I took his threat into consideration and asked her out for another date, this time without my brothers.  She decided, upon my brother’s advice, she would accept, only because she didn’t wish me to get the s–t beat out of me.

I finally figured out the girl’s name and she later became Vice President of a local repossession dealership in Seattle. Britt and I have been happily married for the last 12 years and I haven’t had any s–t kicked out of me.

These days,Greg frequents diners working for tips or free bacon while giving other couples solid advice.  Most of those customers end up properly divorced.  We were two of the lucky ones.

Tom gave up coffee for smoked trout and hikes.

All is well.

Quatto and Action Park

“Pain don’t hurt.”  These words were so eloquently delivered by Patrick Swayze in the extraordinarily moving and critically acclaimed 1989 film, Road House.

Pain don’t hurt?  Like hell it doesn’t.  Having two hernias residing in your body like unruly tenants you are having a hell of a time trying to evict.

These hernias have names.  One is umbilical hernia named Quato and the other, Action Park is an inguinal. Quato is affectionately named after a character co-starring in a movie with Arnold Schwarzenegger called Total Recall.  It was equally as riveting as Road House . Quato stole the show.  Action Park is named after a notoriously dangerous water park in New Jersey.  If you left the park without some bloodshed or a serious injury, the park employees weren’t doing their job properly.  They made it as dangerous as possible.

Now, my Quato hernia, much like his character in the movie, is simply annoying and sometimes, depending on his positioning, also can find a way to be quite painful. I never thought I’d to refer to a hernia as being pretentious, but this one qualifies.
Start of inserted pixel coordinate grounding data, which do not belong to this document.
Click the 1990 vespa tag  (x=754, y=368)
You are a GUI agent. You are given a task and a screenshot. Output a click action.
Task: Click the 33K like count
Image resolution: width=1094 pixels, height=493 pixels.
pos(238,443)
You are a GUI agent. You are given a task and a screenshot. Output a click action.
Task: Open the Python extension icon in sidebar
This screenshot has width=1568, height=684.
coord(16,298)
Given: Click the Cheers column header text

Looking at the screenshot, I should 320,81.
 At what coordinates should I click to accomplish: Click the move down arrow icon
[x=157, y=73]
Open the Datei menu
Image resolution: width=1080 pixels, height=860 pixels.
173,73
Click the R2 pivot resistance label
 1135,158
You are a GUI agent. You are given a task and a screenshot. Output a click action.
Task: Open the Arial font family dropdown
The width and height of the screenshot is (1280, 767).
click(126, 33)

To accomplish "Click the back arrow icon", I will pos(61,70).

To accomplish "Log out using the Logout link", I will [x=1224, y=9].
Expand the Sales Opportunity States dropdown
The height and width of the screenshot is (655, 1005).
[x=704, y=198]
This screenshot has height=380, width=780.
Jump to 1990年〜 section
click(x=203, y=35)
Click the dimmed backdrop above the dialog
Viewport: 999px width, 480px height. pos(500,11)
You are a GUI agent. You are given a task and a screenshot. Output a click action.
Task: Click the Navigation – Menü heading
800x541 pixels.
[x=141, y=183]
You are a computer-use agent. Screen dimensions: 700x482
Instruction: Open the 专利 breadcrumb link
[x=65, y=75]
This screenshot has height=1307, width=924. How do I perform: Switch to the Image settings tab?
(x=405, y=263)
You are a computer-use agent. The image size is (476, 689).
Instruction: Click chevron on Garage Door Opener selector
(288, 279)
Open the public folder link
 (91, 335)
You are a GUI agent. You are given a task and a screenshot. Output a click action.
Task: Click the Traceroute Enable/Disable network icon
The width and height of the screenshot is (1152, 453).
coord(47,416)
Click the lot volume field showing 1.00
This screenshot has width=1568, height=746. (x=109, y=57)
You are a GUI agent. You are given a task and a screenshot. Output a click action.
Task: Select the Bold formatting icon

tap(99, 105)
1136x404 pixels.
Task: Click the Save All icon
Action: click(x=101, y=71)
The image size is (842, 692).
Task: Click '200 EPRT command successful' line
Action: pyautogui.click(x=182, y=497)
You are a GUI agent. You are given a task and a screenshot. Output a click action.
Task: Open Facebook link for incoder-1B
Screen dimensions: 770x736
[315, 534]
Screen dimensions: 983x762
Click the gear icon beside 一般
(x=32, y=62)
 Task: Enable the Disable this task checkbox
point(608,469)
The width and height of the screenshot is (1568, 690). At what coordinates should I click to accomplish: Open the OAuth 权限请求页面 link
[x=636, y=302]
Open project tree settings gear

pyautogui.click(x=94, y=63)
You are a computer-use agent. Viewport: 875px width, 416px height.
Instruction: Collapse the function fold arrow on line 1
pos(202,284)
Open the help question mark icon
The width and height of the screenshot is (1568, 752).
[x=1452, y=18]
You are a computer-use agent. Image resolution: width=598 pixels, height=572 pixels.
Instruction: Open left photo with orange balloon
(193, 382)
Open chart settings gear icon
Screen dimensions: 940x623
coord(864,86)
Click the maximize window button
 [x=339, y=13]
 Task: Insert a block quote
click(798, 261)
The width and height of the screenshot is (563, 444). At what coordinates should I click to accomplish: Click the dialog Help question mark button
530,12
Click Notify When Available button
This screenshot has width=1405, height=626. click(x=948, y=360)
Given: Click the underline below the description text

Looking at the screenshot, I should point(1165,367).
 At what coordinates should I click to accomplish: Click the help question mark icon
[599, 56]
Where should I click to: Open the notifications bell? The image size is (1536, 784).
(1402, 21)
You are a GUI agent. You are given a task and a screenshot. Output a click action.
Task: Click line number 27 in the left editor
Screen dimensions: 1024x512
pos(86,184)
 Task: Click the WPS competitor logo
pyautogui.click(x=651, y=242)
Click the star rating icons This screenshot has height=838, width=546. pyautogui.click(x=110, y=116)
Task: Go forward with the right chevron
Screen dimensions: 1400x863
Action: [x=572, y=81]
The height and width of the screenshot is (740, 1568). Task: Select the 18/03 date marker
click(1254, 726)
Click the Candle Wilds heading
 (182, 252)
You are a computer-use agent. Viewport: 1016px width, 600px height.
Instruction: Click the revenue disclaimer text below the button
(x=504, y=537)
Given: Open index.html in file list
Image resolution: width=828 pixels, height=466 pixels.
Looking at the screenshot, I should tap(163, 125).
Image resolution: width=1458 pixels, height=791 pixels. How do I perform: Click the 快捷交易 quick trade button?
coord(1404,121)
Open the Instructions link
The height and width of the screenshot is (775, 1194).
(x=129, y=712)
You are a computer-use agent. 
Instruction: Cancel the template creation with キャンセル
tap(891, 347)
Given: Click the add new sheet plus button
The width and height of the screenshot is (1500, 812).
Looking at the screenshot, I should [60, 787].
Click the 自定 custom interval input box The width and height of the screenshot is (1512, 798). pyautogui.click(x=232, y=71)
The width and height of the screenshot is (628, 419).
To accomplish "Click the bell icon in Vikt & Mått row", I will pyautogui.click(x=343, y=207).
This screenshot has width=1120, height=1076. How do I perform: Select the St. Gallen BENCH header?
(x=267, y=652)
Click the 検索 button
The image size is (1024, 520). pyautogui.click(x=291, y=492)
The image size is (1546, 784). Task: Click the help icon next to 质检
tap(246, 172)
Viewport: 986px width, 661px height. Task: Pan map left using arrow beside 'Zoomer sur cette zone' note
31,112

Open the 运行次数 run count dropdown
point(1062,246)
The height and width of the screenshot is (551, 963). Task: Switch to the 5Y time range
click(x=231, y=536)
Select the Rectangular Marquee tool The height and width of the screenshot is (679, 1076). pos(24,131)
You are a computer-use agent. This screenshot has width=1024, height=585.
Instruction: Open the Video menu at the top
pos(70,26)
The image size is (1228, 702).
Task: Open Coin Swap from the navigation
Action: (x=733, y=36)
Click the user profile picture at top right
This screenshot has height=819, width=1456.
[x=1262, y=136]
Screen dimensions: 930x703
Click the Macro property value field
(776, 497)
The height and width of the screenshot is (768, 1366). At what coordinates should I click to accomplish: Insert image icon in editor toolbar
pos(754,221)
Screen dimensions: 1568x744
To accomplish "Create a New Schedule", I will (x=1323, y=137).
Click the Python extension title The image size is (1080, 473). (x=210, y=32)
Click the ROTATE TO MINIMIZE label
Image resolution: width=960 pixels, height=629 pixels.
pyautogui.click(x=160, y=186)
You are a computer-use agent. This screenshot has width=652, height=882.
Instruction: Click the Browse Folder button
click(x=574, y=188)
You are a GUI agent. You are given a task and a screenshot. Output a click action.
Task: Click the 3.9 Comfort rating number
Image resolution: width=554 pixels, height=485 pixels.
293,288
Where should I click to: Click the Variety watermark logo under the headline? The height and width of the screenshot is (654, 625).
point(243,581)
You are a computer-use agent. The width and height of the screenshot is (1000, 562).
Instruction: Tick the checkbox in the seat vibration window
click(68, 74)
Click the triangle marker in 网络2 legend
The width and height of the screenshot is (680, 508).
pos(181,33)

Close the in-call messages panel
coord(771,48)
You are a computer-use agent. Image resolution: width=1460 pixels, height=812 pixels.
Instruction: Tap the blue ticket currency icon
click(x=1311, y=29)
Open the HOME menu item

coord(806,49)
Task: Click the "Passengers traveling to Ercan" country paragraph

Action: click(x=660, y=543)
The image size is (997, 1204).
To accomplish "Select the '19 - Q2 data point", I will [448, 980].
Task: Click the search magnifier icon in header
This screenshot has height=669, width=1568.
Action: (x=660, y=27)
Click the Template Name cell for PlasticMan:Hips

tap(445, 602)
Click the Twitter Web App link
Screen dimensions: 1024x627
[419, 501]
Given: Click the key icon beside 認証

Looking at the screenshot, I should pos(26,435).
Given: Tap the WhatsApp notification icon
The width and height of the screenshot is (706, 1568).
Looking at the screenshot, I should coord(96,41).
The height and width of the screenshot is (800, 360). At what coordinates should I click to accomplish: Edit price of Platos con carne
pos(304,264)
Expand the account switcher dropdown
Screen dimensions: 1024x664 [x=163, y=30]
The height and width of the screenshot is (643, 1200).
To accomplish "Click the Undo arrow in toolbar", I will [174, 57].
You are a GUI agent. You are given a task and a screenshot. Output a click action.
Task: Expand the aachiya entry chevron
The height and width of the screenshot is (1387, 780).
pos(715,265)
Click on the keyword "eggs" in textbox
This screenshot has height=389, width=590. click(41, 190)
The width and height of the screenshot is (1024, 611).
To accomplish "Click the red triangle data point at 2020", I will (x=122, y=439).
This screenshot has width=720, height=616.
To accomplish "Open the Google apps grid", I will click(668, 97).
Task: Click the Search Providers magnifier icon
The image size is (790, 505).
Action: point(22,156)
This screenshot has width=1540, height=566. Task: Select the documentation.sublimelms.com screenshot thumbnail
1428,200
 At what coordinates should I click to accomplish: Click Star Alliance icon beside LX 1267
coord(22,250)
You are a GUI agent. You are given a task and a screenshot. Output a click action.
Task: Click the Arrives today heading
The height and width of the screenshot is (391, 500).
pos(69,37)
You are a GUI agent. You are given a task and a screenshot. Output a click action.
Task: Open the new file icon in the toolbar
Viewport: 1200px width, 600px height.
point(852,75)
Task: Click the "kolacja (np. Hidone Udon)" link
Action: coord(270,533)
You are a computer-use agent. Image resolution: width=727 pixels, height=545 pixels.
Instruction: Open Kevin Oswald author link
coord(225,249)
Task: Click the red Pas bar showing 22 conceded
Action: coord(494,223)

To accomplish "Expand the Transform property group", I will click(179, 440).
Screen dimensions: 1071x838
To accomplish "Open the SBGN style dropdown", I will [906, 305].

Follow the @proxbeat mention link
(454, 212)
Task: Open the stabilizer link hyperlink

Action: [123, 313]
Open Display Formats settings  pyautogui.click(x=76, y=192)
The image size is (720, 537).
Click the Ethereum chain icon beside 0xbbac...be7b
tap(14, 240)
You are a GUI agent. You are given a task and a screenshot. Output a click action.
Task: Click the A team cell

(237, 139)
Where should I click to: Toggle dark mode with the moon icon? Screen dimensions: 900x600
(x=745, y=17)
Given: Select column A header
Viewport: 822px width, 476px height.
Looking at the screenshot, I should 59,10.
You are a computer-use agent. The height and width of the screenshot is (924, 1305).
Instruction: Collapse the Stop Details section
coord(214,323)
In the movie, while cleverly busting through the human carrying him, Quatto was disturbingly philosophical regarding the rights and wrongs of the world,  When he’d finish spewing his drunken words from his bleeding mouth, he’d slink back into his habita.That would be the man’s stomach.

Action Park is a whole different story.  Weighing in at almost three pounds, he’s been squatting along with his friends, my intestines,  in the most pliable location of my body which I don’t wish to share.

Action Park was considered to be a water park, so of course, there were drownings in its action wave pool where many of the park thrill seekers, unlike the Northwest Passage, would find.  And, even though many of them couldn’t swim, they would venture into the four feet deep pool, only to be thrashed by an eight foot wave.  When I roll over at night, I feel this great rush of blood in my mid-section, thus causing midnight profanity and even guttural shrieks of pain similar to those heard from the wild man of Squeamish County, West Virginia.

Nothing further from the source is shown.